How green is their Valley?

By editorial@silicon.com

Published: 10 January 2003 15:15 GMT

We tend to think of the world of computing and communications as fairly green. Sure, we know all those boxes and devices need plastics, certain rare or even hazardous metals, and plenty of water and energy to produce them and keep them going.

But picture a programmer sitting at a PC or someone telecommuting or many other uses of technology and they're a world away from 'dirty' manufacturing jobs before the last 30 years, or even plenty of industries as they operate now, directly involving all sorts of chemicals and resource depletion.

So it may have caught your eye that within the context of the Consumer Electronics Show, going on this week in Las Vegas, there have been protests against some IT vendors. Dell and Gateway were two companies with failing scores in an assessment by the Silicon Valley Toxics Coalition (SVTC), Michael Dell himself having to answer allegations from SVTC director Ted Smith in a seemingly routine post-keynote Q&A session (see: http://www.silicon.com/a57003). In the past, big names such as Intel and Sun have also felt the force of campaigning groups, many of them local to manufacturing plants around the world.

There are two key issues with 'green IT'. First, don't assume because large-scale water consumption and pollution, lack of recycling and the like aren't reported that there aren't problems. The industry media often neglect to cover such environmental and societal stories less it detract from some of the good (or bad) news technology and business stories out there.

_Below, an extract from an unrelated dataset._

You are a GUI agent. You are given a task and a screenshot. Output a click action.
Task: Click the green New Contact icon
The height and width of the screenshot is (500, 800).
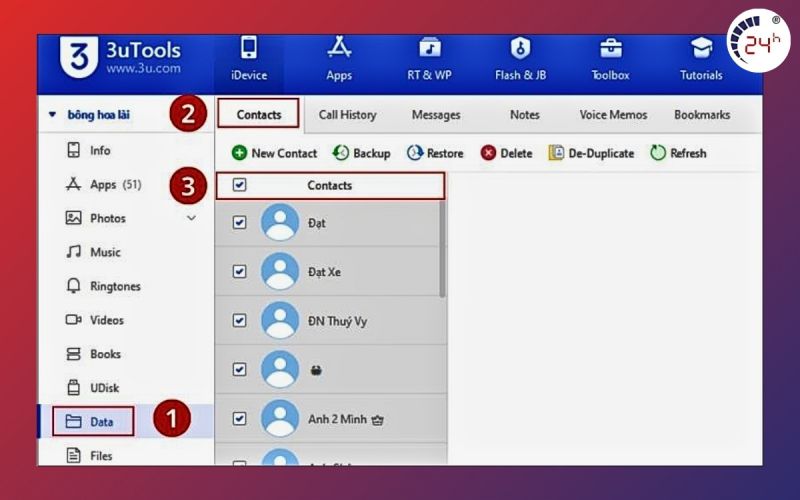pyautogui.click(x=240, y=153)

The second point is that while a Dell or Intel comes in for criticism, they are making the right moves. Eliminating lead from chips when you are the world's largest chip-maker or recycling high numbers of used PCs when you are the clear PC leader are no small things.

Likewise the high street shops now taking in old mobile phone handsets - six months ago enquiries on this subject being shrugged off by ignorant salesman - is no small advance.

There is a place for pressure groups, especially when local operations, outside of any media glare, think they can get away with environmental disrespect, but let's also not lose sight of IT and communications as areas that can save our natural resources.